В 1939 году, когда я впервые об этом написал, меня очень дружно осудили. Господствовало убеждение, что взгляды радикальных западников плодотворны во всех отношениях – и в политической практике, и в практике художественной. Но потом жизнь показала, что почвенные идеи понадобились не только классической литературе, а и современной, что мне, признаться, в 1939 году не приходило в голову. Проза В. Астафьева, В. Белова, В. Распутина и других, связанная с поисками забытых архаических слоев народной культуры, дала больше нового, чем рассказы и повести, показывающие, по совету Белинского, то, что социолог мог бы доказать. Эта альтернатива не обязательная, но на какое-то время – в связи с политикой, разрешавшей Распутина и запрещавшей Гроссмана, – она господствовала в нашей литературе.

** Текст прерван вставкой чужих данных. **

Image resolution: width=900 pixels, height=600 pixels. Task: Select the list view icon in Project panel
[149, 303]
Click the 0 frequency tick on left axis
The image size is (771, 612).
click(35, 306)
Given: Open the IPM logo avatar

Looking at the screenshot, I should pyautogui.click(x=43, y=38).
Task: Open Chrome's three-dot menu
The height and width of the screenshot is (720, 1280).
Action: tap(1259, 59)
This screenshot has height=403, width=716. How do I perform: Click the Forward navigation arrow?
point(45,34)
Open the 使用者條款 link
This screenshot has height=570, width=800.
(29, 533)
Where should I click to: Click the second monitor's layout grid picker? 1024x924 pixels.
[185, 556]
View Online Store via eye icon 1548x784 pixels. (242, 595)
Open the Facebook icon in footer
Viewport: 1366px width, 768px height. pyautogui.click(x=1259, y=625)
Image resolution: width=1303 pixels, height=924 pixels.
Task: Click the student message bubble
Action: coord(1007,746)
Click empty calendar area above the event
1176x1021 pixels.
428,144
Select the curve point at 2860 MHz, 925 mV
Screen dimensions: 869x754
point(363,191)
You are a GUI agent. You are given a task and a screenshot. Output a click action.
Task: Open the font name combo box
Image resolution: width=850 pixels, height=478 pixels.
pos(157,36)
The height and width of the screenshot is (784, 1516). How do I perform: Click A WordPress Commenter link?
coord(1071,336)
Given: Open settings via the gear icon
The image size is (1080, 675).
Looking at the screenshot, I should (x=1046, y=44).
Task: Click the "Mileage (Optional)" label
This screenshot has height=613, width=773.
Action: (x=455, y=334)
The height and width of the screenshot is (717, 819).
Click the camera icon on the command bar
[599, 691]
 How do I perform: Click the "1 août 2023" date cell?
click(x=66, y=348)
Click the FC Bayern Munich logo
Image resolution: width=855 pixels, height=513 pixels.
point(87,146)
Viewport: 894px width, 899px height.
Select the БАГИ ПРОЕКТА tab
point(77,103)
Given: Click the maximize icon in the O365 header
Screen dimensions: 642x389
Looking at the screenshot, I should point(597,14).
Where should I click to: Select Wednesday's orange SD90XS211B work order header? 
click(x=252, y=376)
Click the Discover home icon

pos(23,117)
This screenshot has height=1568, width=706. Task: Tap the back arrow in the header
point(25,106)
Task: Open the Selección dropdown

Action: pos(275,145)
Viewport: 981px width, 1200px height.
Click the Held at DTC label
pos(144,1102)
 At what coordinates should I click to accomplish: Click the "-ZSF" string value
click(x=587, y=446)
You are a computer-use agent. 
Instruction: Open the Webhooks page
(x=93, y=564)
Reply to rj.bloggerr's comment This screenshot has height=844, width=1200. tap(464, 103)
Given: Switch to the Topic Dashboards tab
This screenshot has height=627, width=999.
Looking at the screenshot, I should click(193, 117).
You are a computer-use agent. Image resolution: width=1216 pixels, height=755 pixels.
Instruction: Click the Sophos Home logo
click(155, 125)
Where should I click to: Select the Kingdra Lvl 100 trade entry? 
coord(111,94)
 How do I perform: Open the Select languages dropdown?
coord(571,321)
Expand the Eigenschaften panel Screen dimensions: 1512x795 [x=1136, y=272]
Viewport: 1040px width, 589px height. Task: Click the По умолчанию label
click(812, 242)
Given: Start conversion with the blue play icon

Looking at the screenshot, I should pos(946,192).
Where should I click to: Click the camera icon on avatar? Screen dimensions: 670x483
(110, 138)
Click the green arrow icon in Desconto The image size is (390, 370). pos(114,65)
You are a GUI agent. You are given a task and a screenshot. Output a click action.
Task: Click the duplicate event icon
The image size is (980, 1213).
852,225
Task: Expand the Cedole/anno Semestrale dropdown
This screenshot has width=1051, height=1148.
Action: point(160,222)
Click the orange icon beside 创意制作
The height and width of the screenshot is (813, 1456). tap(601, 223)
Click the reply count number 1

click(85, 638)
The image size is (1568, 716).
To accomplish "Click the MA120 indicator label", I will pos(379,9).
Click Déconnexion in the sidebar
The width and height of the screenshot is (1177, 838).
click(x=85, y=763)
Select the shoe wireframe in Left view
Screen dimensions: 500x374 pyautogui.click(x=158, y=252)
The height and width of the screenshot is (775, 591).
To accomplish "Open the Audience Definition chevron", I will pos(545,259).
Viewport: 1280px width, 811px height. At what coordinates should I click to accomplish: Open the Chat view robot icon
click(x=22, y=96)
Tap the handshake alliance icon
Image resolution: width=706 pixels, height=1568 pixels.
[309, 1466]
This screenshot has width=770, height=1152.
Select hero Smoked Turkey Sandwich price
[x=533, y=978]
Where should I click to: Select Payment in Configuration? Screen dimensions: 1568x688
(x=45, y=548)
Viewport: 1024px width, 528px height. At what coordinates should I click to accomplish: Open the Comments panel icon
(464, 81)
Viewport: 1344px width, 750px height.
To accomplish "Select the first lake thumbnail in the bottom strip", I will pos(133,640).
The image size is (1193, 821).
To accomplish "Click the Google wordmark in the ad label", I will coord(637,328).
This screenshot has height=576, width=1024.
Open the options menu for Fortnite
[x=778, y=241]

Однако отказ от рационального подхода к общественной жизни мстит за себя торжеством бредовых представлений, овладевших умом В. Белова и В. Распутина. И рядом с отличной деревенской прозой – шумная спекуляция почвенническими идеями, не всегда грамотная и не всегда честная.
Поэтому хочется повторить мысль, высказанную в 1939 году, с противоположным акцентом: идеи, плодотворные в искусстве, – где романтизм вообще обнаруживает свои сильные стороны, а Просвещение свою слабость, – могут быть неплодотворными и опасными в общественной практике. Взлеты и падения по ту сторону здравого смысла привлекают и захватывают в духовной жизни и в литературе, идущей по следам этой жизни, но в общественной практике осторожный и трезвый реализм сохраняет свои преимущества.
Парадокс почвенничества в том, что современное всемирно-историческое содержание выступает в нем в локальной и архаической форме, что против всемирного дьявола прогресса почвенники взывают каждый к своему старому местному богу. В таком споре дьявол всегда будет сильнее. Нечто сходное уже было в Древней Римской империи. Бездушное политико-административное единство накладывалось на локальные культы, вокруг которых лепился теплый человеческий мир. Римское владычество постепенно сглаживало, стирало местные культуры, не предлагая человеку ничего взамен, кроме еще более стертого культа принцепсов. Местные боги казались обреченными. Но бездушное единство тоже было обречено, оно не могло удержаться. И выход был найден в христианстве. Из иудаизма, привязанного к жизни племени, родилась религия, связывающая всех и каждому давшая икону общего теплого культа. В христианстве почвенничество стало "беспочвенным", вселенским, и в этой вселенской, беспочвенной форме оно победило. Хочется напомнить слова христианского апологета III века, а потом Августина: "Для христианина всякое отечество – чужбина и всякая чужбина – отечество". Вопреки нынешним представлениям новая, глубочайшая духовность была вселенской, "космополитической".